Com o último single "Australe", os Frig elaboraram uma viagem sonora ao pólo sul de Marte. FRIG: exploração de Marte

Origem: Roménia
Género: post-rock
Último lançamento: “Australe” (single, 2019)
Editora: independente
Links: Facebook | Bandcamp
Entrevista e review: Diogo Ferreira

Com o último single “Australe”, os FRIG elaboraram uma viagem sonora ao pólo sul de Marte.

«FRIG é um dos projetos musicais mais complexos da Roménia.»

Objectivos: «“Australe” possui uma figura invisível, em que os sons mapeiam uma planície marciana sulista e ilustra um reservatório de líquido escondido a 1,5km sob a calota polar, estendendo-se por 20km. Com todas estas características, representa uma importante descoberta para a humanidade, tanto da visão da ciência óptica como da evolução da pesquisa.
De momento, gostaríamos de ter a oportunidade de fazer um lançamento, se possível para a indústria cinematográfica, devido ao facto de que este novo vídeo para “Australe” possui o seu próprio conceito cinematográfico especial numa conjuntura de bastidores em grande escala. Tínhamos poucas oportunidades há alguns meses, pois ainda não tínhamos recursos online suficientes para torná-lo visível ao mundo. Por outras palavras, vamos ver o que os próximos tempos reúnem em órbita; portanto, se houver algum produtor de cinema à procura de um tema, estamos abertos a implementá-lo.»

Conceito: «Há anos, sequenciaram o genoma humano e agora temos a possibilidade de o mapear sonicamente com o EP “genOm”, que estará disponível brevemente. O single “Australe”, com um dos maiores bateristas europeus Sergio Ponti (ex-Dordeduh, Beggar’s Farm, Jethro Tull), elucida-nos sobre a astrobiologia do pólo sul de Marte na região de Planum Australe, onde os pesquisadores encontraram evidências de gelo carbónico e moléculas de água.»

Sonoridade: «FRIG é um dos projetos musicais mais complexos da Roménia, com apresentações ao vivo de tirar o fôlego. Numa expressão inovadora que envolve tons de post-rock e riffs de prog metal complexos, FRIG descreve uma perspectiva artística com uma certa inspiração e aspiração, e a música faz-te pensar em mundos ou universos intangíveis através de luzes e projecções.
Com vozes negras, riffs duros, bateria e baixo tribais e uma receita robusta de sintetizadores, expressamos o fenómeno astrofísico do espaço sideral. FRIG é Frio em romeno.»

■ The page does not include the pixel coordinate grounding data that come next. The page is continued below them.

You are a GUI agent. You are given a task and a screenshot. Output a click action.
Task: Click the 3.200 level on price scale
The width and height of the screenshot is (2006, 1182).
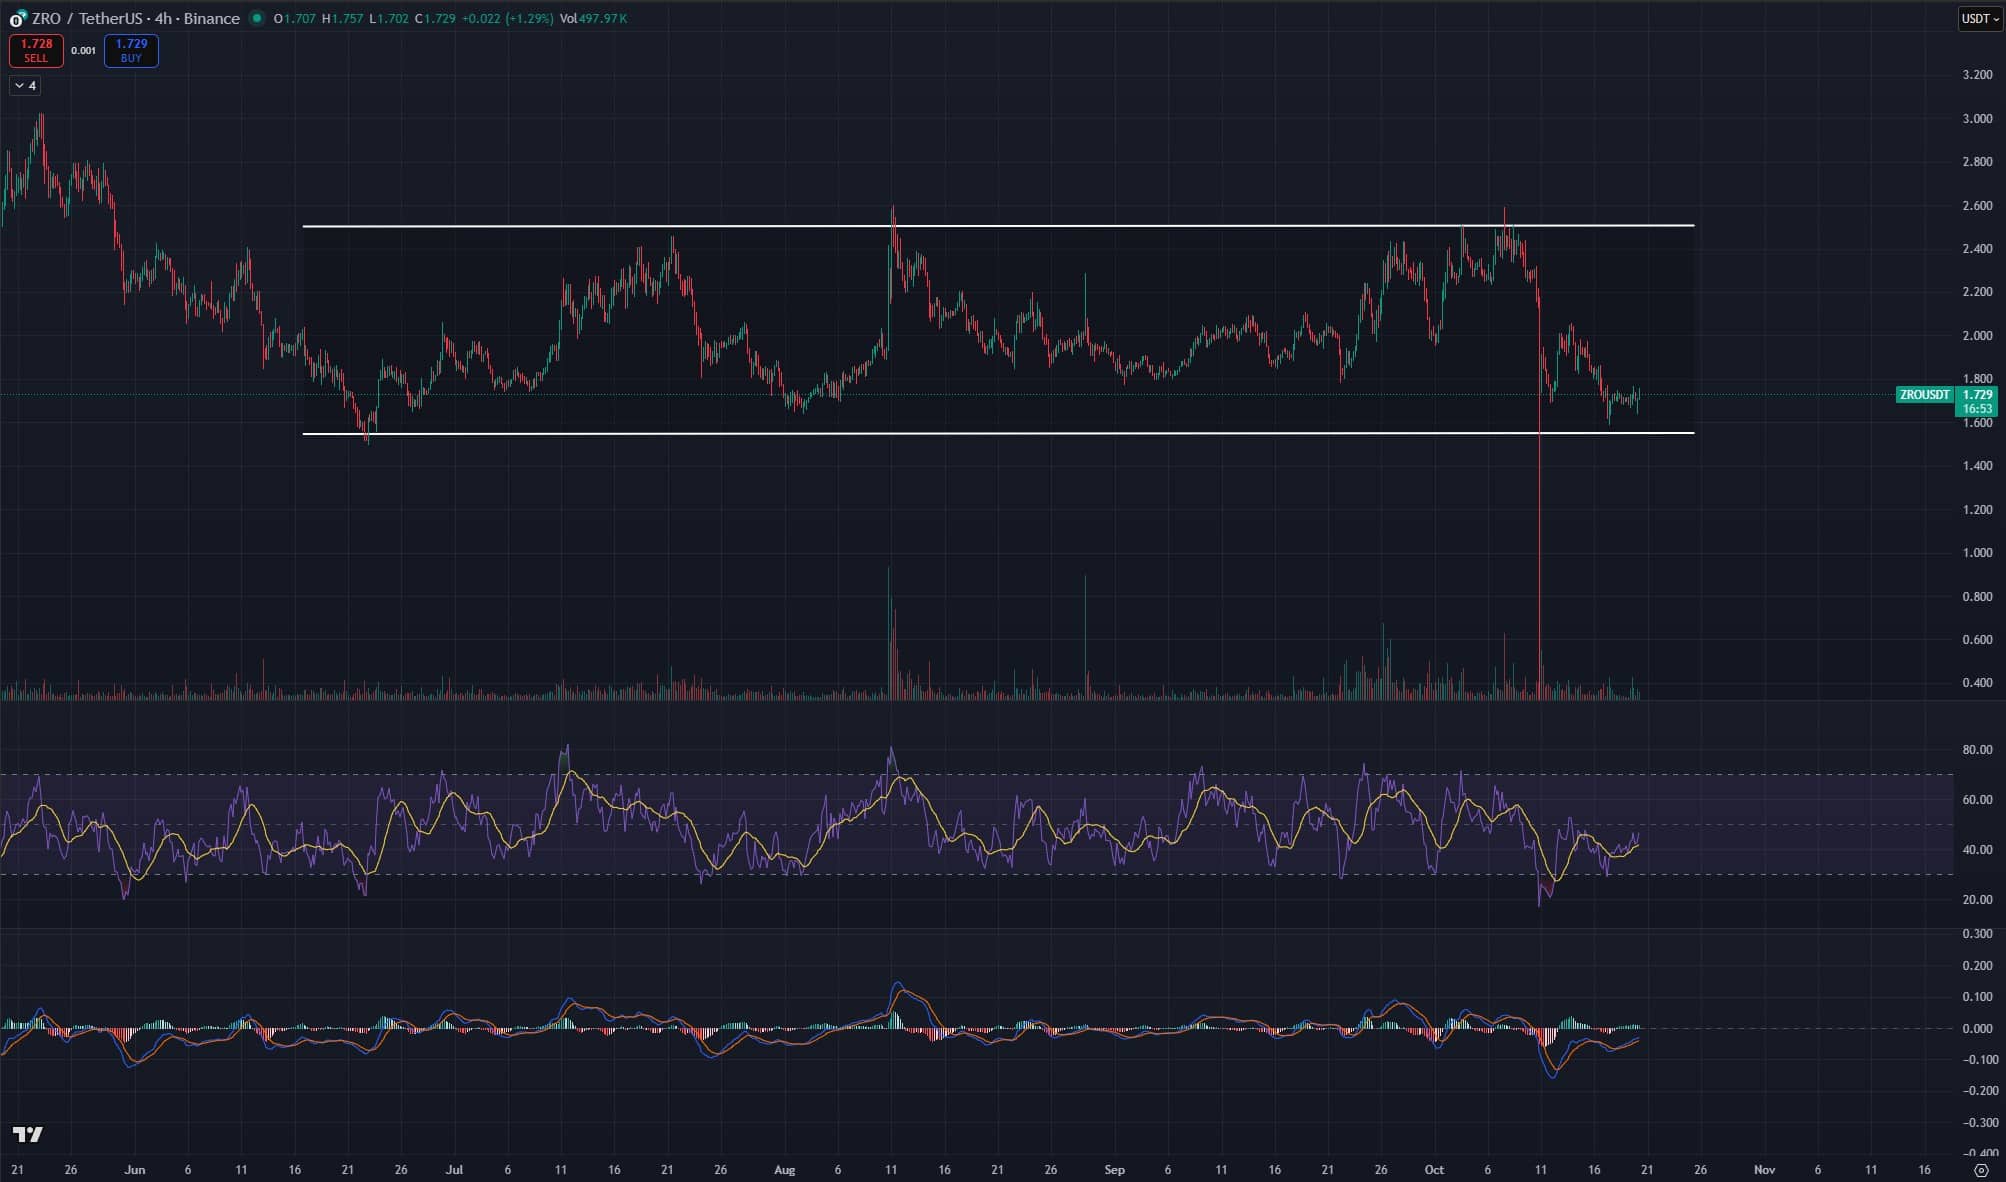click(1976, 75)
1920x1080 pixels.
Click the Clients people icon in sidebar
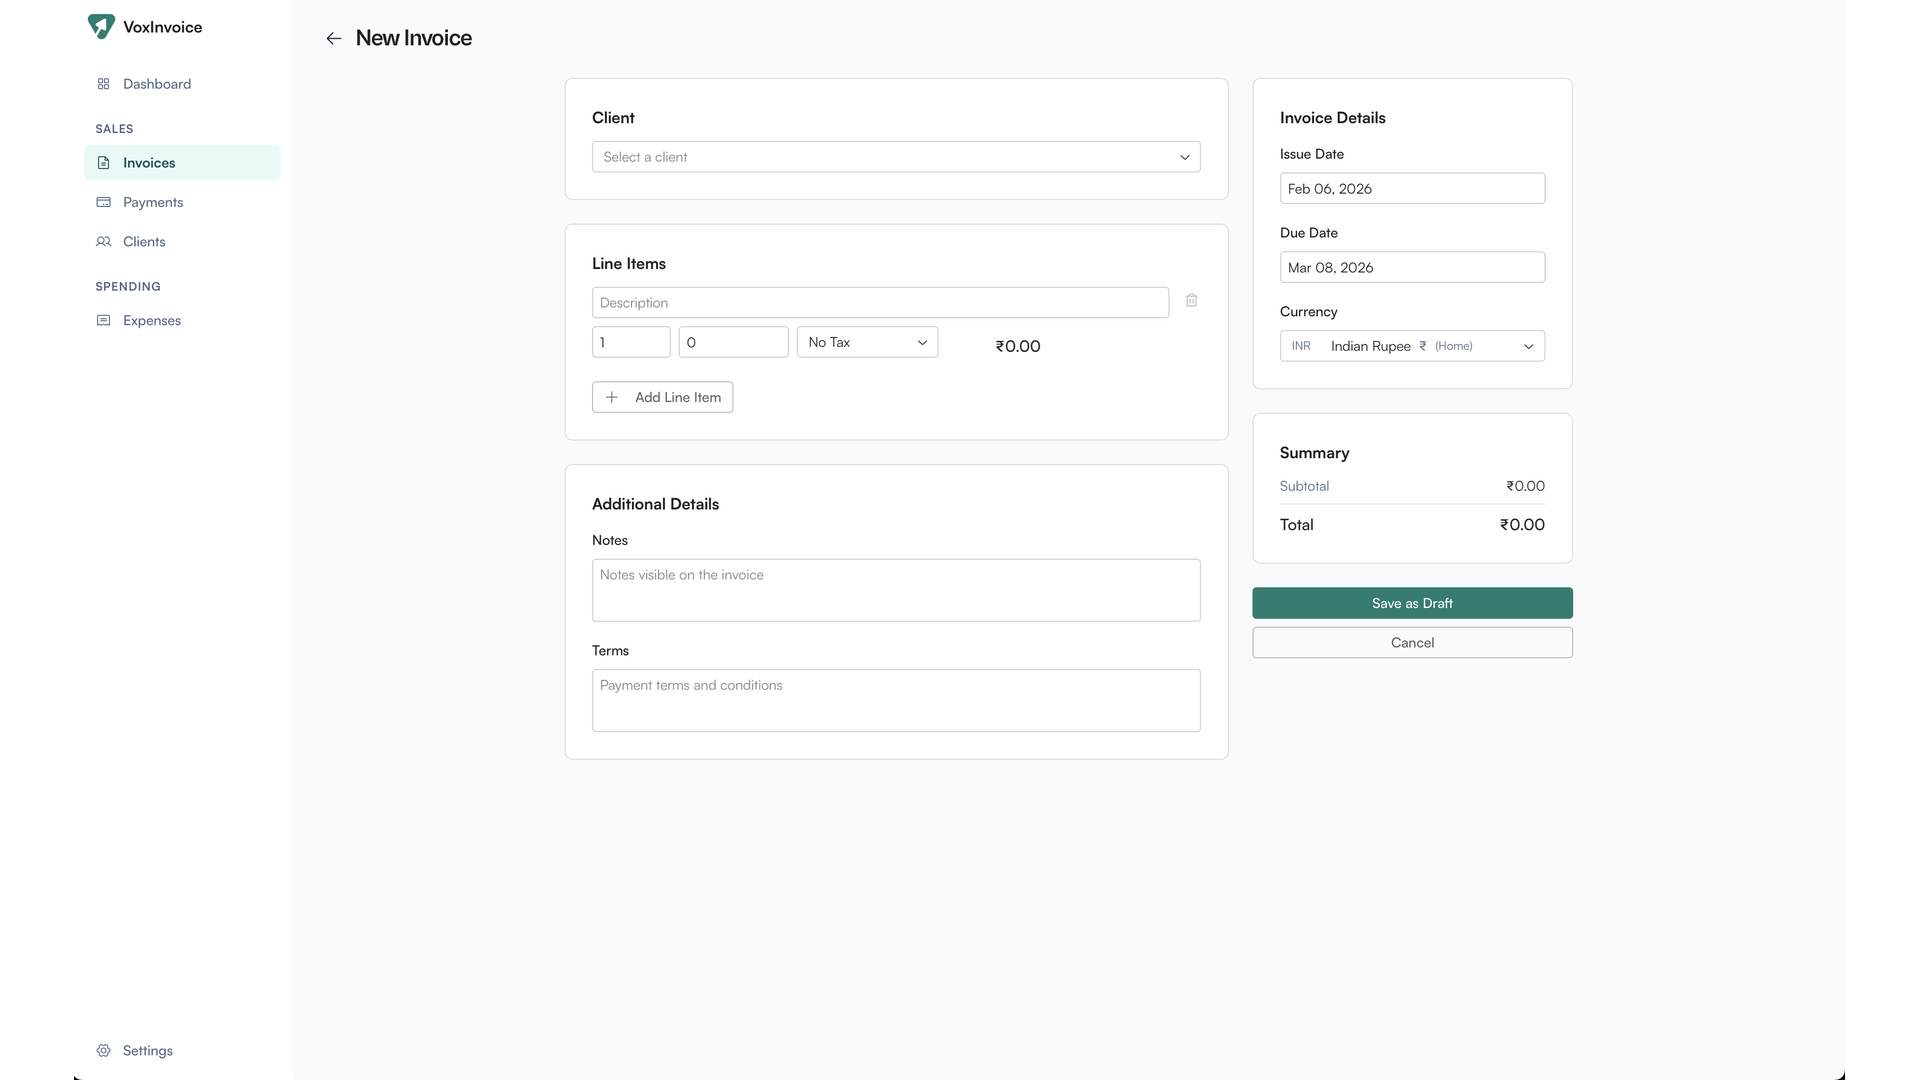coord(103,242)
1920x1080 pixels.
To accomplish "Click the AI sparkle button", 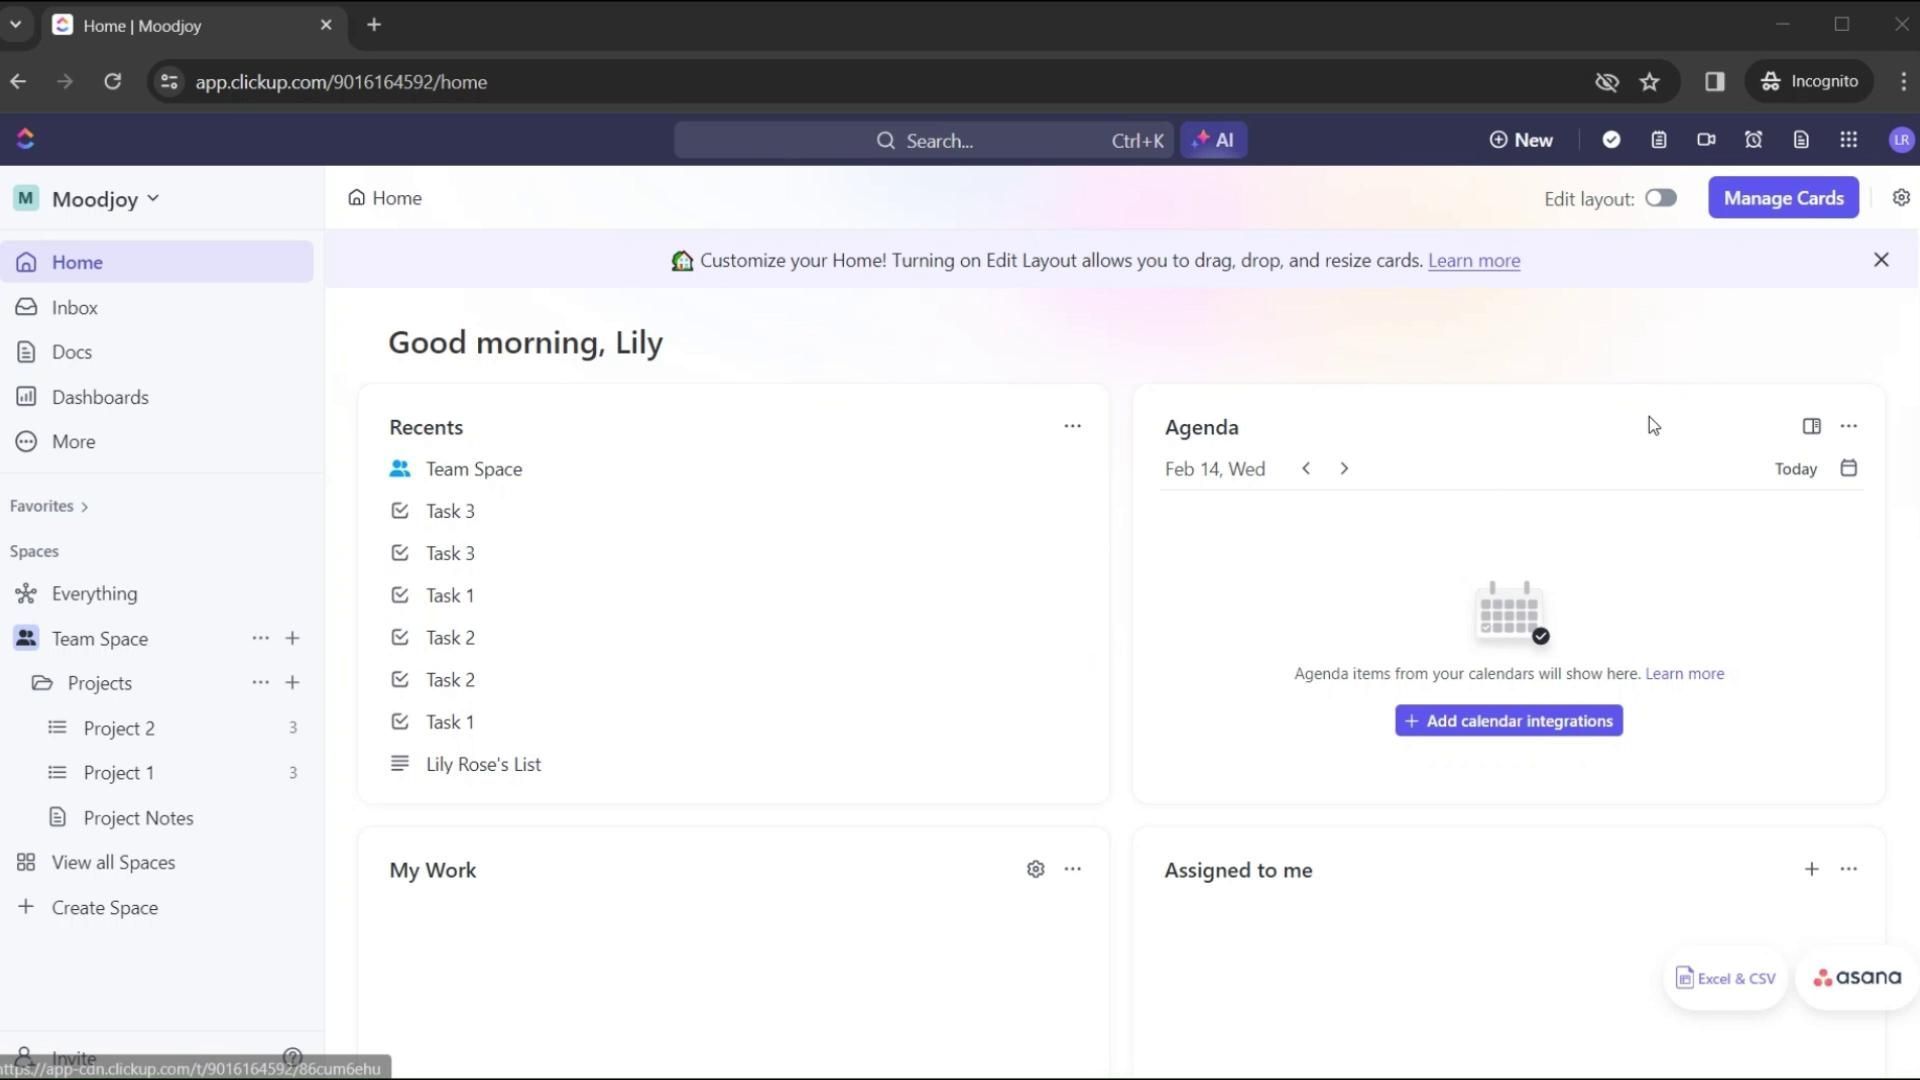I will pos(1213,140).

Review: É em apenas quase quatro minutos que os FRIG, com a instrumental “Australe”, põem em cima da mesa tudo aquilo que são com muita facilidade. Num território que tanto pode ser apelidado de prog metal como avant-garde metal, esta banda consegue ser autora de um tema com várias estruturas que, ainda assim, não se permite a perder o fio à meada, garantido que vamos querer descobrir o que vai acontecer a seguir. Sui-generis e atraente.